%%

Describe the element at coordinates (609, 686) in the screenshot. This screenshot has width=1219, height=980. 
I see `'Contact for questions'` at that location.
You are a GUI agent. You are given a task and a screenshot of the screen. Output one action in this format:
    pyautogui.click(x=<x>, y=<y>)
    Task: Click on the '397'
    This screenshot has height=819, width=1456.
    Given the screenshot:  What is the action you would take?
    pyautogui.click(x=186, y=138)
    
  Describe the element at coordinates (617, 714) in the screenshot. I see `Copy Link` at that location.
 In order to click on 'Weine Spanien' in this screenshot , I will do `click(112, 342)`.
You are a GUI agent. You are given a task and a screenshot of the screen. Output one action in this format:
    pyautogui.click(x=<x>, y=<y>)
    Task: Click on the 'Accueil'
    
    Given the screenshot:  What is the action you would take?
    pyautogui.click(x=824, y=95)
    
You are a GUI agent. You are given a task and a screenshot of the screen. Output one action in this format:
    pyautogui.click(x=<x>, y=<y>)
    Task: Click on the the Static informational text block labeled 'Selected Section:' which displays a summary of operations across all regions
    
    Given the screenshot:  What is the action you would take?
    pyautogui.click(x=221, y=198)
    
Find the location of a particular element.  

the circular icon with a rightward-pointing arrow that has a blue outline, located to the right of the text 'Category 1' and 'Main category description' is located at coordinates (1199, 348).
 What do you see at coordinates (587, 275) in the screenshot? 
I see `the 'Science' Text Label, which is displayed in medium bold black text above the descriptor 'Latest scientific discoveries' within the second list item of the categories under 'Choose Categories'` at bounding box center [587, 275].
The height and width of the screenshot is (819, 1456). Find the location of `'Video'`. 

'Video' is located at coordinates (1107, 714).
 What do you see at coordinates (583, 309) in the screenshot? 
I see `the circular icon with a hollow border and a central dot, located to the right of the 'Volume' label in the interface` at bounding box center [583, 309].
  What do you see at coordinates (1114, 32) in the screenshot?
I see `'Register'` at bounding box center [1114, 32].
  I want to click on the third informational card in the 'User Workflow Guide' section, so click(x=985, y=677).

%%

▶ To do: Write out, unchanged, everything from the start of the records down to the line containing "the circular icon with a rightward-pointing", with that line included.

▶ The response:
Describe the element at coordinates (609, 686) in the screenshot. This screenshot has width=1219, height=980. 
I see `'Contact for questions'` at that location.
You are a GUI agent. You are given a task and a screenshot of the screen. Output one action in this format:
    pyautogui.click(x=<x>, y=<y>)
    Task: Click on the '397'
    This screenshot has height=819, width=1456.
    Given the screenshot:  What is the action you would take?
    pyautogui.click(x=186, y=138)
    
  Describe the element at coordinates (617, 714) in the screenshot. I see `Copy Link` at that location.
 In order to click on 'Weine Spanien' in this screenshot , I will do `click(112, 342)`.
You are a GUI agent. You are given a task and a screenshot of the screen. Output one action in this format:
    pyautogui.click(x=<x>, y=<y>)
    Task: Click on the 'Accueil'
    
    Given the screenshot:  What is the action you would take?
    pyautogui.click(x=824, y=95)
    
You are a GUI agent. You are given a task and a screenshot of the screen. Output one action in this format:
    pyautogui.click(x=<x>, y=<y>)
    Task: Click on the the Static informational text block labeled 'Selected Section:' which displays a summary of operations across all regions
    
    Given the screenshot:  What is the action you would take?
    pyautogui.click(x=221, y=198)
    
Find the location of a particular element.  

the circular icon with a rightward-pointing arrow that has a blue outline, located to the right of the text 'Category 1' and 'Main category description' is located at coordinates (1199, 348).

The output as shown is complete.